The study was assigned a reliability score of 4 as the study documentation is insufficient for assessment and the LD50 was calculated based on mortalities recorded up to 48 h only, and no further information, or detailed results, are available. It is therefore considered the study results cannot be used for classification purposes.

Disregarded Study (Mesch & Kugele, 1992)

The test material was nontoxic by the oral route of administration. No details regarding method available. Authors state that these data were "readily available" but did not cite the source, which could be scientific publication, report or gray literature.

The oral LD50 for the test material was reported as 2300 mg/kg in rats, which indicates very low to minimal acute toxicity.

The study was assigned a reliability score of 4 as the study documentation is insufficient for assessment. No details are provided on the test methods, GLP status of the study, test animals, method of administration, doses used, clinical findings, mortality, or gross pathology. It is therefore considered the study results cannot be used for classification purposes.

Disregarded Study (Walterson et al, 1994)

Walterson et al., in Volume 1 of the KEMI Report on mono and di-substituted organotins used as plastic additives, report the oral LD50 of the test material in rats as 150 -270 mg Sn/kg bw (or 357 -642 mg/kg bw of test material). Nordenhall et al., in Volume 2 of the same report, state the oral LD50 values of the test material in mice and rats as 1400 and 2140 mg/kg bw, respectively.

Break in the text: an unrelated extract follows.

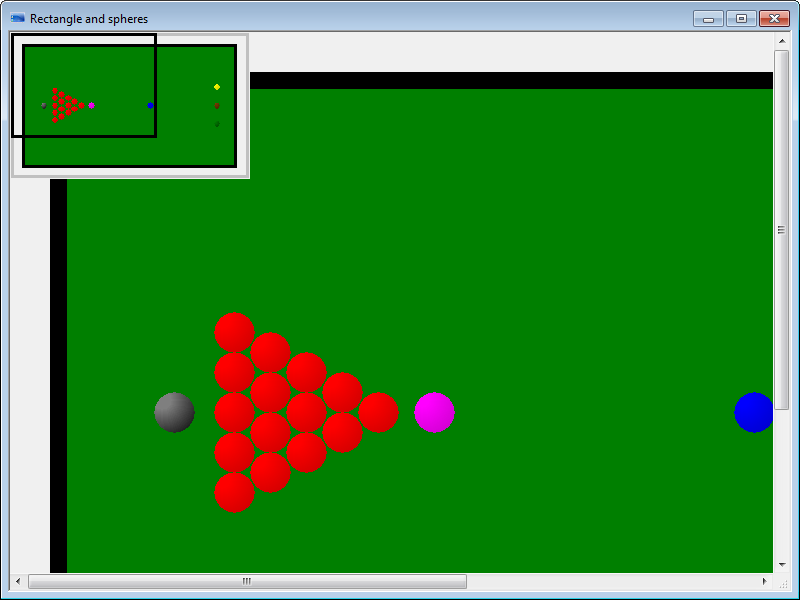Click the bottommost red ball in the triangle
800x600 pixels.
234,492
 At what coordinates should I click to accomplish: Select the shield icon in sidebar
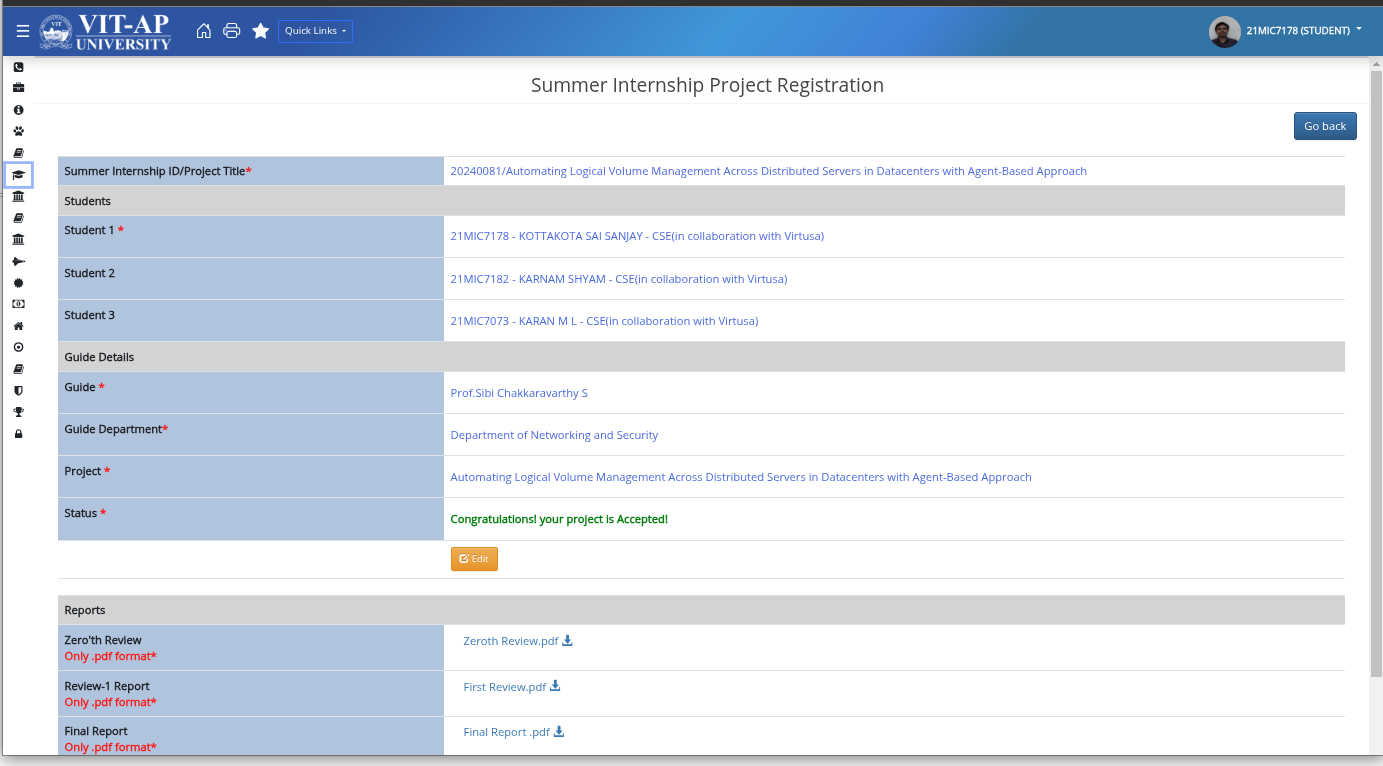coord(18,391)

The study was assigned a reliability score of 4 as the study documentation is insufficient for assessment. No details are provided on the test methods, GLP status of the study, test animals, method of administration, doses used, clinical findings, mortality, or gross pathology. It is therefore considered the study results cannot be used for classification purposes.

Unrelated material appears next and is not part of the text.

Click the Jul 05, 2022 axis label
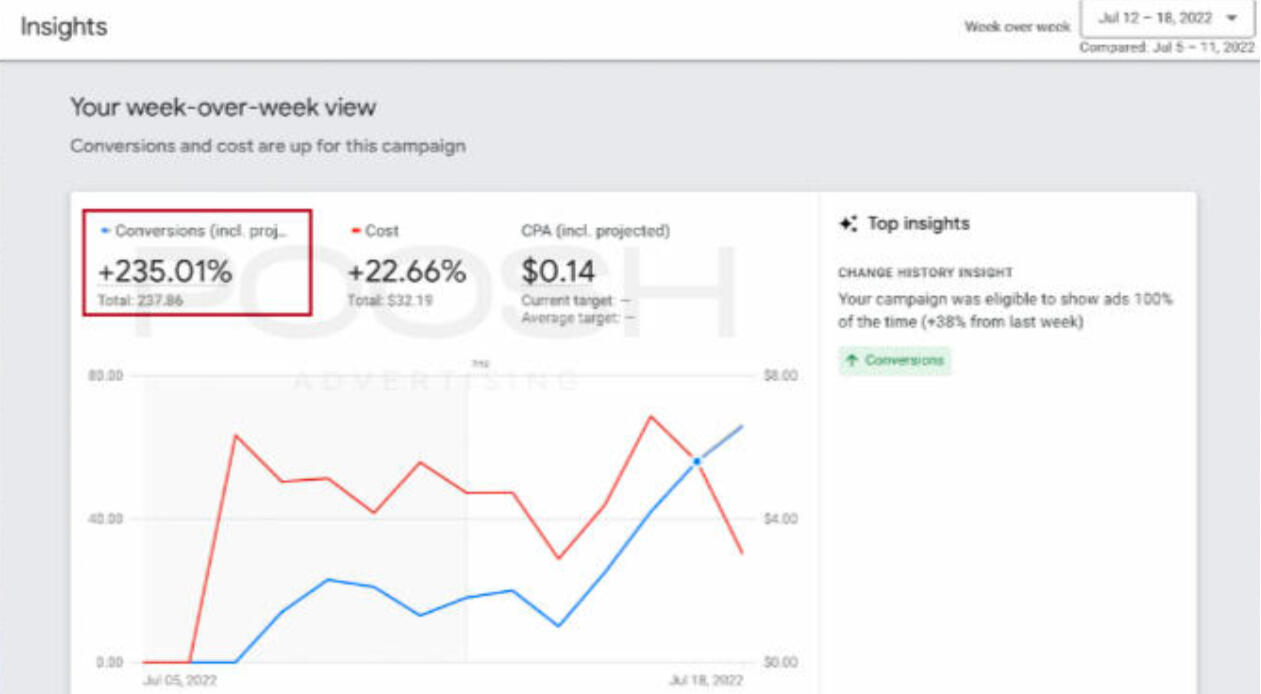 [180, 680]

Disregarded Study (Schafer & Bowles, 1985)

In a repellency food reduction test, deer mice (n=5) were individually fed 25 white wheat seeds treated with 2 % test material (in water, corn oil or 1 % coropol) along with lab rodent pellets and water ad libitum for 3 days. The amount of test material during the food reduction test which killed (or did not kill) 50 % of the test mice (LDfr) was calculated to be 1240 mg/kg-day (for 3 days). In another repellency food reduction test, house mice (n=10) were individually fed 25 white wheat seeds also treated with 2 % test material for 5 days. The percentage of mice refusing to eat more than 50 % of treated seeds (REP) was 60 %.

The study was assigned a reliability score of 4 as the study documentation is insufficient for assessment. Limited information on methods and materials is reported. No details are provided on the clinical findings, mortality, or gross pathology. It is therefore considered the study results cannot be used for classification purposes.

Justification for classification or non-classification

In accordance with the criteria for classification as defined in Annex I, Regulation (EC) No 1272/2008, the substance does not require classification with respect to acute oral toxicity.

Classification for acute oral toxicity would be misleading and not protective of human health. The substance is already and properly classified as Category 1 for both skin corrosion and eye damage.